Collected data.
.....

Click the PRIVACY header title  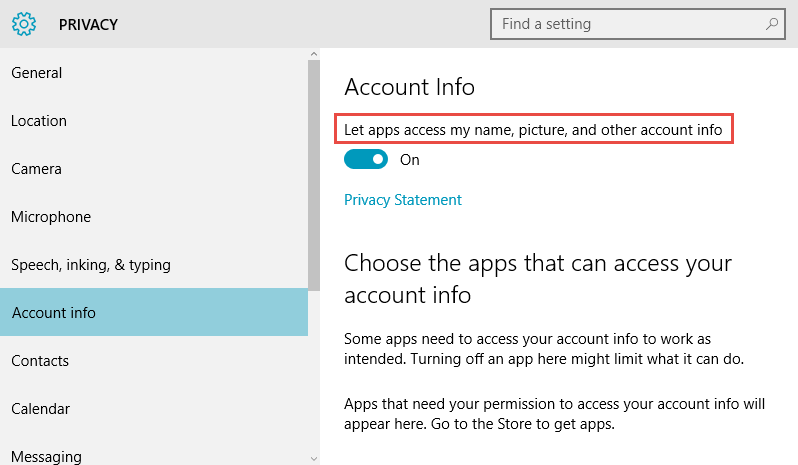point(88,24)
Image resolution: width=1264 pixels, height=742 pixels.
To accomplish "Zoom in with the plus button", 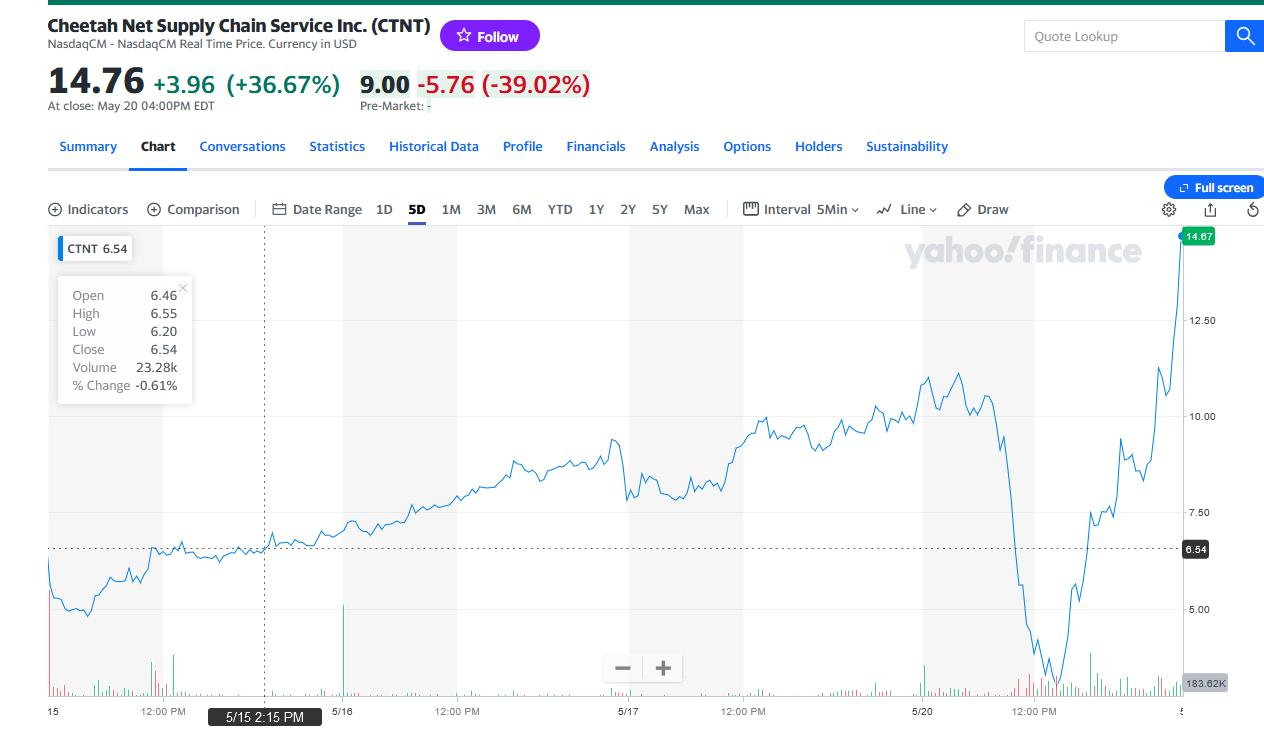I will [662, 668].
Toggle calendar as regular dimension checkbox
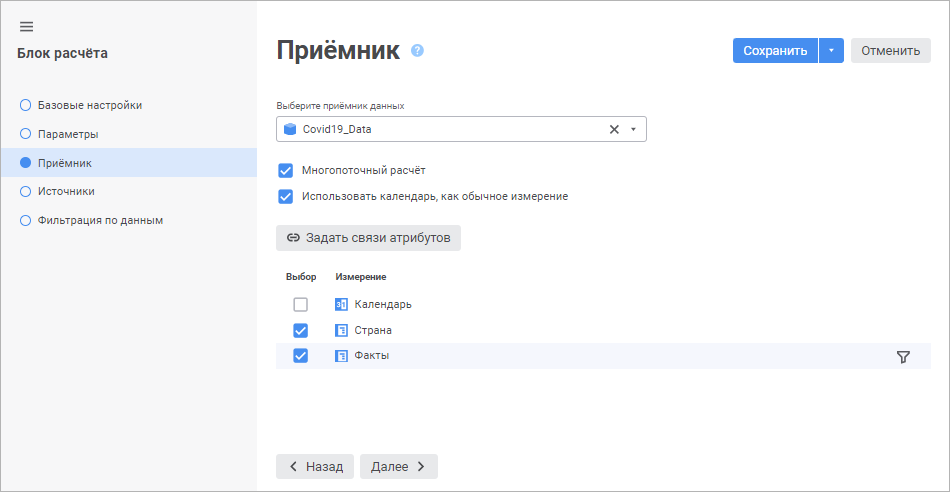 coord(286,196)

.....

EXERCISE OBJECTIVE. The required result is an exact copy of the lines from the line containing "Toggle calendar as regular dimension checkbox" through the end of the entries, with every picture left out.

SOLUTION TO THIS PROBLEM.
Toggle calendar as regular dimension checkbox
 coord(286,196)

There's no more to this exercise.